= The problem =
Nothing but the lines from the one containing "Click the setup progress bar" through the last line of the data below should be returned, each exactly as it stands, pictures excluded.

==== Listed entries

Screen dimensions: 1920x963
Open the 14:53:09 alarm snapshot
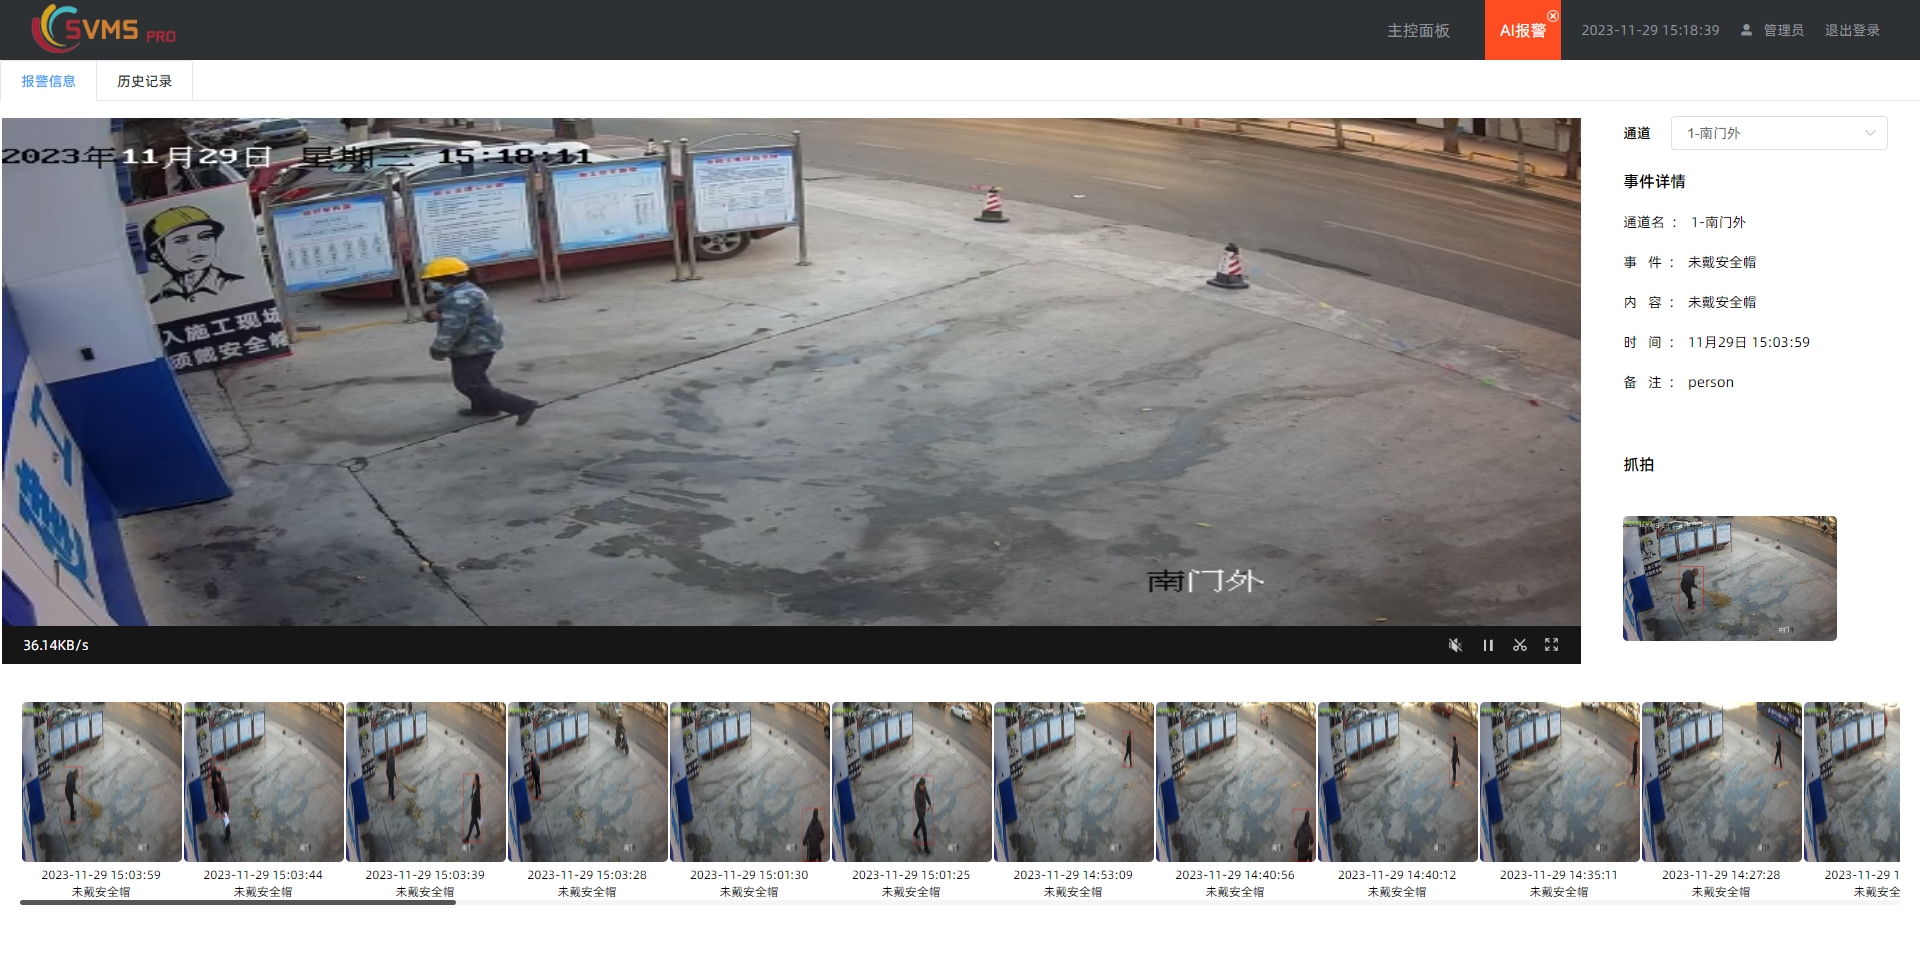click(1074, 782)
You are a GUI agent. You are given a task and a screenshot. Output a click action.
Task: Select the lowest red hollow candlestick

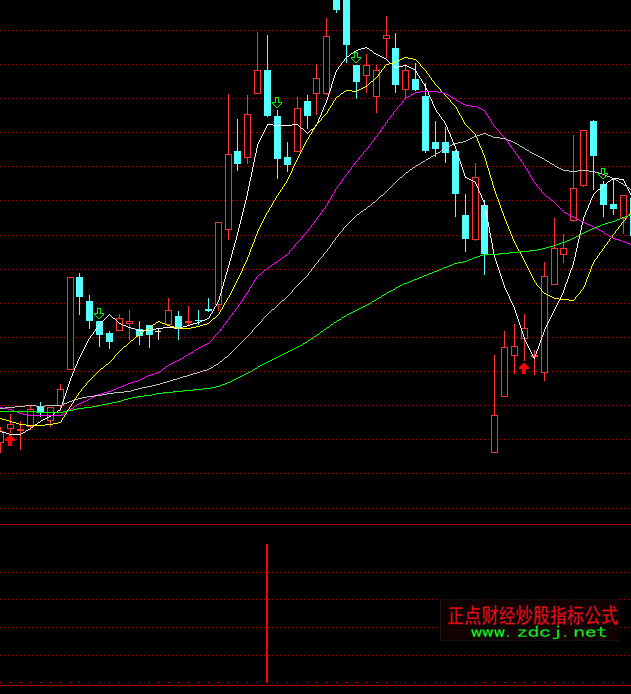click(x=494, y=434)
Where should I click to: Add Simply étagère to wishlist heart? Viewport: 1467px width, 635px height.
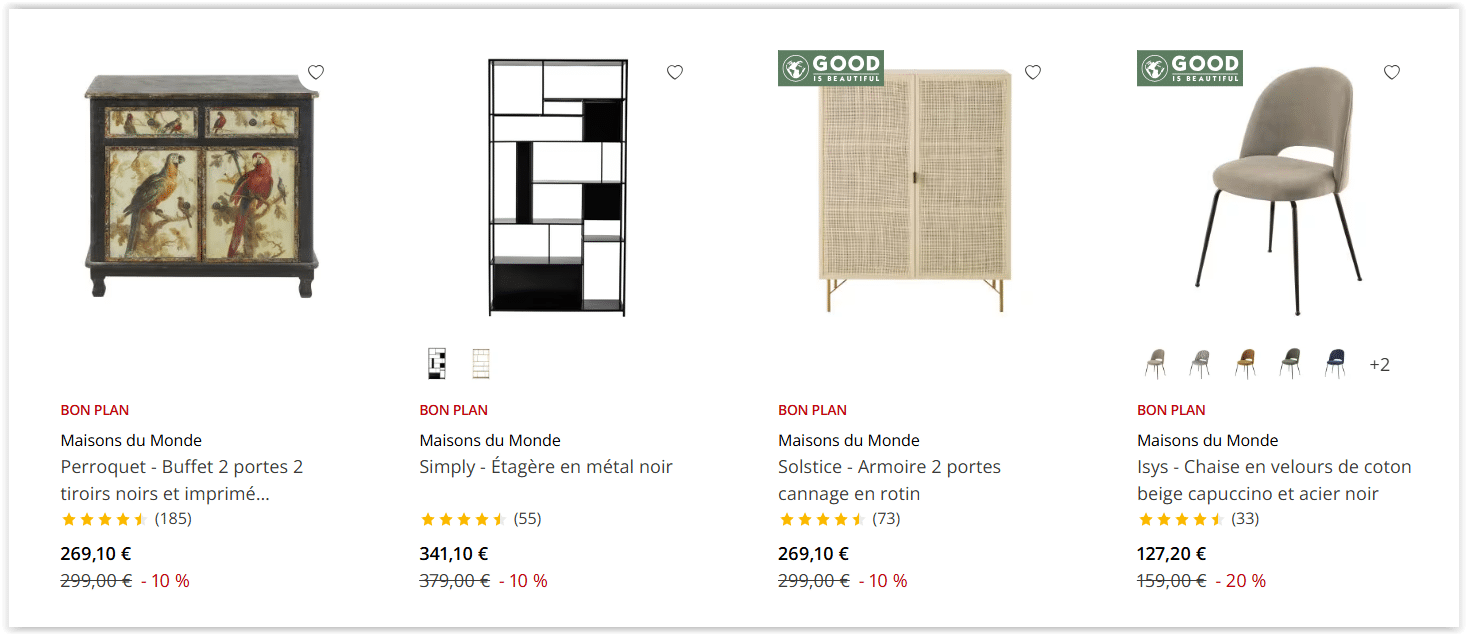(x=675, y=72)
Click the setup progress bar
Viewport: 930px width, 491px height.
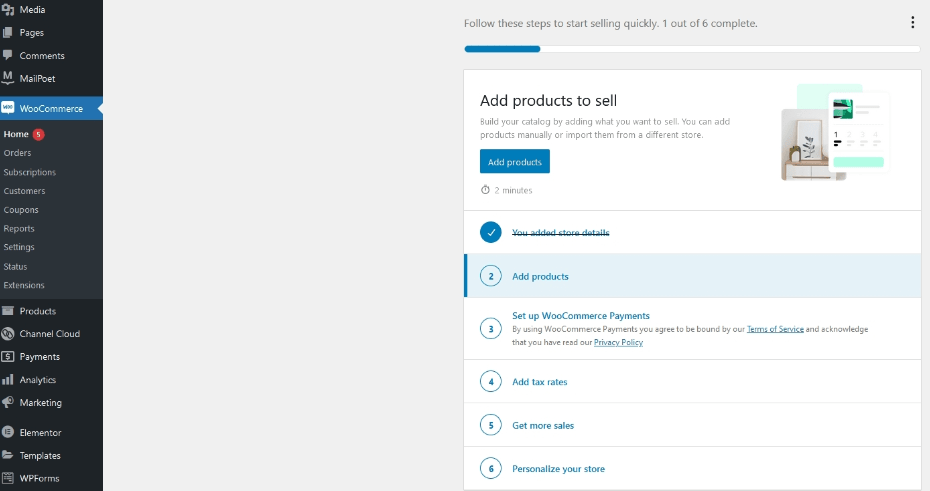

========

= Task response =
Click the setup progress bar
Viewport: 930px width, 491px height.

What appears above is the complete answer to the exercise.